Monday, September 26, 2011

II. On Cook


In Jon Cook's article, he elaborated on the idea of 'writing as discovery', more exclusively, creative writing as discovery.  Using example of literary pieces of fiction and poetry in the article as well as persepectives from different writers, to me the article seemed to be intended for other creative writers like himself who may feel as though their art is above or below the methodological realm and can't contribute to or be contributed to by the research method. 


 I particularly like how he quotes Keats in saying 'If poetry comes not as naturally as leaves upon a tree, it had better not come at all.'  For me, this echoes of the myth surrounding the culture of a writer's life that paints them as whimsical layabouts who wait for the muses to bless them and guide their quills to the paper.  The quote strikes as a defensive statement to someone who might have suggested that it could be something a little more concrete and bound to method.


I feel like this sort of article would be used to either reassure or firmly educate aspiring writers that the act of creative writing is a mixture of both columns.  You really can't have one without the other.  Without Christopher Marlowe further utilizing the potential of the method of blank verse for the English drama,  William Shakespeare and several authors may not be considered with the same regard as they are today.  But without the creativity of those authors and those before them, blank verse and all the other forms of prose and poetry would have no importance, much less exist, possibly.  In the same line of thought, someone had to be inspired to research and come up with those methods in the first place.  

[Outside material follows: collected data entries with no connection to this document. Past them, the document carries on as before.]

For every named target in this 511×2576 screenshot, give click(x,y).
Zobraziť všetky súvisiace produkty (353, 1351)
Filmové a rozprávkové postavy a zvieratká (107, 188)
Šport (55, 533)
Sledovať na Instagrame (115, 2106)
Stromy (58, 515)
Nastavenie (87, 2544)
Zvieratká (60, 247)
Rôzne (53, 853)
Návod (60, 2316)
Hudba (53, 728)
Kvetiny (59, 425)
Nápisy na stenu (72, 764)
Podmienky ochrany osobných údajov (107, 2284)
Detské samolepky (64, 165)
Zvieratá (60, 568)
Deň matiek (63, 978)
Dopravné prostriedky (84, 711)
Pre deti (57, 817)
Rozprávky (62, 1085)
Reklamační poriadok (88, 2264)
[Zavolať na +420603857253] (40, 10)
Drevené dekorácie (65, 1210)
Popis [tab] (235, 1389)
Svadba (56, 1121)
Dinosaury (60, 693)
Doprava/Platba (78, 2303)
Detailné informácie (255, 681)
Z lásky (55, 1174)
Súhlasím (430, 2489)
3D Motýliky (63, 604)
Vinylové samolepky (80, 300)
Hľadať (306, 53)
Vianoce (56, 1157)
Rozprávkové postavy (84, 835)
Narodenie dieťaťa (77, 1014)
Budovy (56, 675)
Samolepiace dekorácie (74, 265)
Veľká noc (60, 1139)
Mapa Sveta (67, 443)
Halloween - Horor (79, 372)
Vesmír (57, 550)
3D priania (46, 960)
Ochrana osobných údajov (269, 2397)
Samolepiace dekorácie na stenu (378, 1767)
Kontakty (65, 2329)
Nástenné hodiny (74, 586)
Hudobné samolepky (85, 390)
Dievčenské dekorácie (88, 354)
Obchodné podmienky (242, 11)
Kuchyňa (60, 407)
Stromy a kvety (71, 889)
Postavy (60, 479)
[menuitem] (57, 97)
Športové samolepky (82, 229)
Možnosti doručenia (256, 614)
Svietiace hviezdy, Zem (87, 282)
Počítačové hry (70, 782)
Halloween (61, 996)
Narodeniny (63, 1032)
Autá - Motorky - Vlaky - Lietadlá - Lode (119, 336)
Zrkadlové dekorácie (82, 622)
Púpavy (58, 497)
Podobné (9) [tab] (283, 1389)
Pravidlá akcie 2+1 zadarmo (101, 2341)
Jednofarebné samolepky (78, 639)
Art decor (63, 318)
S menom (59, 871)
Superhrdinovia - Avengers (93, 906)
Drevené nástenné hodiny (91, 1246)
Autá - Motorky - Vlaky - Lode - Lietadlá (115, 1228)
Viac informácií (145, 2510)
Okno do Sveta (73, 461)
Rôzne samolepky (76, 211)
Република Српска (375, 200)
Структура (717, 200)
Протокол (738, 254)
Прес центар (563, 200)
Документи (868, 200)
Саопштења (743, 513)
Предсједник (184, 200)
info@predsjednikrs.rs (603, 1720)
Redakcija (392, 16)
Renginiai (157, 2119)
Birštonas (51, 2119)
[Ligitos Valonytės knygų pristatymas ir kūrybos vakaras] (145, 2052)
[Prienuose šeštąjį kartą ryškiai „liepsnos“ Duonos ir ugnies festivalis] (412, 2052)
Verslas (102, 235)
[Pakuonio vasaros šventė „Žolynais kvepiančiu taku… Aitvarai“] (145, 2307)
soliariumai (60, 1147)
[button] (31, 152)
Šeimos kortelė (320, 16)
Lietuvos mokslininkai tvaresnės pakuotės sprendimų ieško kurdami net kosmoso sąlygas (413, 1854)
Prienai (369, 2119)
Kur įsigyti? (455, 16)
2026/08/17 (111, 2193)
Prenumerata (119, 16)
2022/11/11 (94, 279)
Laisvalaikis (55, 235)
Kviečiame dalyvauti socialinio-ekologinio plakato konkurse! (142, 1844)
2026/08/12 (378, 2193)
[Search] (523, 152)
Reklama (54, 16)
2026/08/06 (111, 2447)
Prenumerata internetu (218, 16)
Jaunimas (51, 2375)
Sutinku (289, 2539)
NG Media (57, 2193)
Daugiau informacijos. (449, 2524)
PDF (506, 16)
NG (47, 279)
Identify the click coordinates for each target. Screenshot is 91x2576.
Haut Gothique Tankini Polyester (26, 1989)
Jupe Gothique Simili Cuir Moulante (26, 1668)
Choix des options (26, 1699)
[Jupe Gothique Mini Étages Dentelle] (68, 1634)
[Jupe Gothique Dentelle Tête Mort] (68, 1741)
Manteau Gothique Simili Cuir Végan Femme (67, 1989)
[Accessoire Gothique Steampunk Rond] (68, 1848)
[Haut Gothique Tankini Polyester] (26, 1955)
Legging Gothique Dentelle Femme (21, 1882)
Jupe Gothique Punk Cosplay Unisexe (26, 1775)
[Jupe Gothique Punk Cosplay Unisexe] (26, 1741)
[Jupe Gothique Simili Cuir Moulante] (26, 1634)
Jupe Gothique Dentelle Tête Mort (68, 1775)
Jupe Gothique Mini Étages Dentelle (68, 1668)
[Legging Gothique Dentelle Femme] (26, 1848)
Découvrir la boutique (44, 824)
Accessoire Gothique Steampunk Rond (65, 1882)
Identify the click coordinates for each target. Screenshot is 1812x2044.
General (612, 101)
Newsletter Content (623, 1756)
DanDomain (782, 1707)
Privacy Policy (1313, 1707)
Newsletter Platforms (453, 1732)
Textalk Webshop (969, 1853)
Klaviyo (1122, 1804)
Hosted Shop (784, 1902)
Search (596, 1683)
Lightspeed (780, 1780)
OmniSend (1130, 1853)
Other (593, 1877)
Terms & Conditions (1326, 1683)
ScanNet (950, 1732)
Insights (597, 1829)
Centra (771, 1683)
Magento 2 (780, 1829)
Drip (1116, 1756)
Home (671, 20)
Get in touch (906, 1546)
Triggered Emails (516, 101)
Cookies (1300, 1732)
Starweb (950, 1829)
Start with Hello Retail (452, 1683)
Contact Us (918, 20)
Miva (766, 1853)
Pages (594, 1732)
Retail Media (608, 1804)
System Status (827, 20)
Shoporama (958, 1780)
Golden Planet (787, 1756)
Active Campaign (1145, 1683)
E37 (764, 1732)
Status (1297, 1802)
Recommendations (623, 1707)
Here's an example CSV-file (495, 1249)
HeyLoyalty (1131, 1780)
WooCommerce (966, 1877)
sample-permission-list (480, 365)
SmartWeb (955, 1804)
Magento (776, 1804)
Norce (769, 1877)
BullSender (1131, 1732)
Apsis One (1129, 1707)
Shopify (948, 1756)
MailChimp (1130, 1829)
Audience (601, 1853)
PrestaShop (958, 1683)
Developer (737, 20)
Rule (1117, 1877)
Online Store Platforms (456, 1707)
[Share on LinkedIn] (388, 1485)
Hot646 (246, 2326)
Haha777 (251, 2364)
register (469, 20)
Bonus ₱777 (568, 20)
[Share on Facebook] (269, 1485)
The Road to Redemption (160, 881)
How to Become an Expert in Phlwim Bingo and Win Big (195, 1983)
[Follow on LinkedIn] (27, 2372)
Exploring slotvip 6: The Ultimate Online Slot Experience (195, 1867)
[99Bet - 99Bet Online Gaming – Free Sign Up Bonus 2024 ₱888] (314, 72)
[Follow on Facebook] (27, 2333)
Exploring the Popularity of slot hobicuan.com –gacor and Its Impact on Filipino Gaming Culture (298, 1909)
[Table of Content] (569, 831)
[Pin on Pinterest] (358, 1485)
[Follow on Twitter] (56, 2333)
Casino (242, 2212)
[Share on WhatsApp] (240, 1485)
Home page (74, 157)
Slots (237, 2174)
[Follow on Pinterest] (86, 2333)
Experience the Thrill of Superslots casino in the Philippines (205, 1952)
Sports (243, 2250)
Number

Cook puts the article together in a great web of different arguments for all sides, those who think research and method are the death of creativity and those that think that creativity is nothing but a puddle of milk without a bucket to sit in, that craft and technique are bitter rivals.  At the end, though, he funnels it all into the same end:  that creative writing. through language, nature and intention, begets itself and the evidence of its research.